The Feast of the Holy Trinity - Proverbs 8:1-4; 22-31

This Sunday is the Feast of the Holy Trinity and wisdom would be wise to advise us to say as little as possible about the mystery that defies definition. Or if we are so bold to attempt an analogy we should preface everything we say with St. Paul’s word picture of the temporal peering into the eternal, “Now we see but a poor reflection as in a mirror…” or the words of Job after God showed up. “I’ve spoken of things too great for me to understand.” That doesn’t mean there isn’t something to say, only that an analogy easily understood will always be a poor reflection of the definitive truth. Like a joke that has to be explained it loses something in the translation. So the best thing to be said is that the unity of the Trinity is not to be explained to the human mind but believed in the human heart. What we are to believe is that the unity of the Trinity is the ultimate expression love. In the creative unity of love Father Son Spirit calls forth from nothing all that is and it is very good. In the redeeming unity of love Father Son Spirit dies for the created whose lust for creator status turned the goodness of creation into something less. In the sustaining unity of love Father Son Spirit rejoicing in the inhabited world and delighting in the human race continually recreates us so that the goodness of God’s creation, light and love, might overcome the darkness and death of human design. Father Son Spirit is the Unity of Love beyond knowing except our knowing it is all we need to be holy and whole.

2 comments:

  1. Yes, it's really hard to talk about the Trinity. After all, we're talking here about the very "being" of God.

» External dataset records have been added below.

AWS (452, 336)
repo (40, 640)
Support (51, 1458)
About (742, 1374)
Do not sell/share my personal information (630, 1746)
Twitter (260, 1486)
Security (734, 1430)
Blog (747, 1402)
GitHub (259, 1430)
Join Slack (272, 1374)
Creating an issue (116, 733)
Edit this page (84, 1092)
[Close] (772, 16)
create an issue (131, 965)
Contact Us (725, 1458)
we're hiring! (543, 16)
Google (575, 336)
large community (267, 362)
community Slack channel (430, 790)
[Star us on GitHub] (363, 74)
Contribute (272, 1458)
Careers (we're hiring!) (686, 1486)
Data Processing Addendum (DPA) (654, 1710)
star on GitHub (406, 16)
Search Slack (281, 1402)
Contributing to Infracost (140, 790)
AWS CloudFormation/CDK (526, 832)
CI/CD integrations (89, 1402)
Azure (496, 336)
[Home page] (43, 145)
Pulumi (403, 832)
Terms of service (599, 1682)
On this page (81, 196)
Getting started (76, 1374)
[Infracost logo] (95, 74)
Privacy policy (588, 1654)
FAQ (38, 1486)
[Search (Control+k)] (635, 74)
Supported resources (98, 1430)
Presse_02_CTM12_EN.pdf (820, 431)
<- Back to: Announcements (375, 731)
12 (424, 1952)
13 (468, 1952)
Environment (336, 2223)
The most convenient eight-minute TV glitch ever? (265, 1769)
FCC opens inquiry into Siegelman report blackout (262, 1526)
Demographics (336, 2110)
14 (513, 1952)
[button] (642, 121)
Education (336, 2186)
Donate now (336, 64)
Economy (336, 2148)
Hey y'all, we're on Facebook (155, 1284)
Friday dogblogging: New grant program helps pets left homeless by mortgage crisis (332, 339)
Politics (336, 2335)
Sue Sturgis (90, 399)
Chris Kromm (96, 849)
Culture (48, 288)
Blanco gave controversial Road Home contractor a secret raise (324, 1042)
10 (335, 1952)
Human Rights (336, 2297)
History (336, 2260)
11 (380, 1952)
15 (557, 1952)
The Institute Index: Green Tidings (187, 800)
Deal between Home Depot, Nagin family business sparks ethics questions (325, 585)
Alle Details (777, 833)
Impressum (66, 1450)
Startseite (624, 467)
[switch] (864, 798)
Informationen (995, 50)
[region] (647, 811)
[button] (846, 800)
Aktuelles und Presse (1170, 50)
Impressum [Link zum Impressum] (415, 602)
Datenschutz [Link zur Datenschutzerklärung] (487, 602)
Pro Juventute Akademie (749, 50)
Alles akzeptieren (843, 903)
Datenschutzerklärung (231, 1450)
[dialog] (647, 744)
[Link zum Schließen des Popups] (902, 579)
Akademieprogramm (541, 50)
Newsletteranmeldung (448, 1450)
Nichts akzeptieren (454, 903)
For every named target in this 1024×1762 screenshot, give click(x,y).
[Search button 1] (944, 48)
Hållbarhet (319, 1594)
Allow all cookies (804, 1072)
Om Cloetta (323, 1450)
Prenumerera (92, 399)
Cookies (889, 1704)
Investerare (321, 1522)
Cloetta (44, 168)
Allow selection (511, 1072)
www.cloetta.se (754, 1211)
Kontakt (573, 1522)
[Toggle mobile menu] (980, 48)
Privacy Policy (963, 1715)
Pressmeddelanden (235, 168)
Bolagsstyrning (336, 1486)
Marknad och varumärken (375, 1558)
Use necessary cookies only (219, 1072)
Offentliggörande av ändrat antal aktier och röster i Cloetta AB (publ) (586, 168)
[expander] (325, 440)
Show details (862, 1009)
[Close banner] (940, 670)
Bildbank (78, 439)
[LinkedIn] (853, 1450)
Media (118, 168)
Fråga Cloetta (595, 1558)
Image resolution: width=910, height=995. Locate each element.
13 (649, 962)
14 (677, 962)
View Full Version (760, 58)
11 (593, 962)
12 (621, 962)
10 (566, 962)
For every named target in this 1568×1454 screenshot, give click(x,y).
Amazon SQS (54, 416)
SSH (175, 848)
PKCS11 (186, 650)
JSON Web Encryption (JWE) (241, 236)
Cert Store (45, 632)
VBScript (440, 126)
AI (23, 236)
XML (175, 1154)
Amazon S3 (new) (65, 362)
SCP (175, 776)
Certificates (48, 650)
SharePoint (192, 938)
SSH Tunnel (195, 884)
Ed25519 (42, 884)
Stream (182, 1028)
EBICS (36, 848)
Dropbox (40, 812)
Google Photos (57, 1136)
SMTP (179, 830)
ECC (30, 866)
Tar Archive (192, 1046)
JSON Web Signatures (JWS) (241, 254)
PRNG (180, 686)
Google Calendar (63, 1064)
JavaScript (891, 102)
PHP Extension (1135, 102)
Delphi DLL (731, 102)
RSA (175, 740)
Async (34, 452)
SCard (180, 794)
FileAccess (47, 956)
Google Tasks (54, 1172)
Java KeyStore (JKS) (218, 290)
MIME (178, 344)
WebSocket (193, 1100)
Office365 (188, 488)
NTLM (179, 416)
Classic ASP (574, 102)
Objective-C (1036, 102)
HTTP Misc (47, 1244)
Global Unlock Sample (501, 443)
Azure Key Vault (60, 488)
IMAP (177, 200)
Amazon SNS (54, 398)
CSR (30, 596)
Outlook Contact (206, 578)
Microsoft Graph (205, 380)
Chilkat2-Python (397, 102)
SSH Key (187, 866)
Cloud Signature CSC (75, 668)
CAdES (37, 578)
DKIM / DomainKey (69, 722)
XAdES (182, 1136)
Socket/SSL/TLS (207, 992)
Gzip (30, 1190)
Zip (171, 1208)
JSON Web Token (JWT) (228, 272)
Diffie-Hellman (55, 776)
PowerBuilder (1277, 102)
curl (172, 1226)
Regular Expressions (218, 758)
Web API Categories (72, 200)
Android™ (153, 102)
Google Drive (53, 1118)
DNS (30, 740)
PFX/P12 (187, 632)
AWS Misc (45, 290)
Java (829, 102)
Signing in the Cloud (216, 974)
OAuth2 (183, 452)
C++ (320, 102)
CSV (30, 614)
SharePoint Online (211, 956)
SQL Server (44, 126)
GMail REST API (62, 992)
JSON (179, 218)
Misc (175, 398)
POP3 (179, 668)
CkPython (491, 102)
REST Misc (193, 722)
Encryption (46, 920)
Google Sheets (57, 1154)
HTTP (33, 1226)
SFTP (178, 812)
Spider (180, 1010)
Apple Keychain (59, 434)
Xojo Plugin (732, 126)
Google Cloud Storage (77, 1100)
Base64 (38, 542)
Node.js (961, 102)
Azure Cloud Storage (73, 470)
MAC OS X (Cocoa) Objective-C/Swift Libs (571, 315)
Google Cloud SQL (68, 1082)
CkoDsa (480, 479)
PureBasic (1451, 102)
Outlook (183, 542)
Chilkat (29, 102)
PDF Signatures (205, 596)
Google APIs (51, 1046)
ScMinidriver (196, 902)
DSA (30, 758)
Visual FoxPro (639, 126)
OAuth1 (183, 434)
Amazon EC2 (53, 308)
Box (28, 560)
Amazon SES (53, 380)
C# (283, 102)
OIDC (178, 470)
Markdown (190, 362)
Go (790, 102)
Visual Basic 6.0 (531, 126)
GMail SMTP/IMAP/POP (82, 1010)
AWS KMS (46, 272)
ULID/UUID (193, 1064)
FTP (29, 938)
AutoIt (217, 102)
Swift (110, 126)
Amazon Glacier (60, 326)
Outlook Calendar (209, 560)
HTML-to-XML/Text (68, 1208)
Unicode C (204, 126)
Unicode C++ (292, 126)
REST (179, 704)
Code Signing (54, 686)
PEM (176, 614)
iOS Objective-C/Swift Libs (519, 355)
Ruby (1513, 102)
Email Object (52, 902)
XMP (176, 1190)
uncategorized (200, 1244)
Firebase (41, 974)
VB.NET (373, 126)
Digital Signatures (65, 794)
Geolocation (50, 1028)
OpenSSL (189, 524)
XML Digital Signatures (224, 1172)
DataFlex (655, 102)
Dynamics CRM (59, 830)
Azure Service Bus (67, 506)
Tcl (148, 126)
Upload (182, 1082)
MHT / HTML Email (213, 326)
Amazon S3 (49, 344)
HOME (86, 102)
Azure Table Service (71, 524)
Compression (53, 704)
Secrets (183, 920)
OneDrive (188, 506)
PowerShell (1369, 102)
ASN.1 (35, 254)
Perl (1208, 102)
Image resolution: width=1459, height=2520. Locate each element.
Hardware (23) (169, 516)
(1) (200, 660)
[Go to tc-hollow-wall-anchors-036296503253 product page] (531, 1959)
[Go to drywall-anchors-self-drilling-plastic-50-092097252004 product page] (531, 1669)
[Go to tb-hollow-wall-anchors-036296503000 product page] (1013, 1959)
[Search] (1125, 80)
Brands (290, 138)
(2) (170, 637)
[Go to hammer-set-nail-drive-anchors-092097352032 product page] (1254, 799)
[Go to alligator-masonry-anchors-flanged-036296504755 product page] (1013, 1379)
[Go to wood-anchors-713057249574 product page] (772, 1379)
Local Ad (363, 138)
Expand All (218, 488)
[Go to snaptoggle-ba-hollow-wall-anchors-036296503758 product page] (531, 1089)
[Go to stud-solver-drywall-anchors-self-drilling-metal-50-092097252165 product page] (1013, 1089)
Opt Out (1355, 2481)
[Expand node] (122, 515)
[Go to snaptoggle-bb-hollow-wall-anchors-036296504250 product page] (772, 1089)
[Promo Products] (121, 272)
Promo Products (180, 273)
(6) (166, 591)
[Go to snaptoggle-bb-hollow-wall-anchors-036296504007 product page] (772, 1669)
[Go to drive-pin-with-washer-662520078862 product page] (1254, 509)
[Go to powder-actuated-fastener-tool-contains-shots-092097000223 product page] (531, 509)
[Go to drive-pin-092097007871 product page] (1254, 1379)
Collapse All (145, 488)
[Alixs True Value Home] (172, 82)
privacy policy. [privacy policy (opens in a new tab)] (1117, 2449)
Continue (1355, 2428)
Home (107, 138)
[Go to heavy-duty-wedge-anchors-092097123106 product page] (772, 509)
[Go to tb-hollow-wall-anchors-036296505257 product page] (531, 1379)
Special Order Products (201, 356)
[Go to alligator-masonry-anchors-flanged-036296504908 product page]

I certainly believe we can sense something about God's nature - and what we sense is profound love, as you pointed out. But we'd have to be awfully arrogant to try to make assertions about the inner being of a God who is so vast, so grand, so profoundly loving.
    I think we struggle to even talk about our own being. We can certainly talk about our physical bodies(although I think there's more mystery in that subject than we often realize). But what can we really say about other aspects of our being? Like our psyche, for instance? Or our soul, or spirit? What can we really say about the phenomenon of mind? Or intuition?
    If we struggle to talk about the makeup of our own being, how much more difficult is it to speculate about God's being?

    ReplyDelete
  2. Good point, Rich. If we only dimly understand our own being how can we imagine the infinte? That is why the incarnation - God come down - is the essential word about God.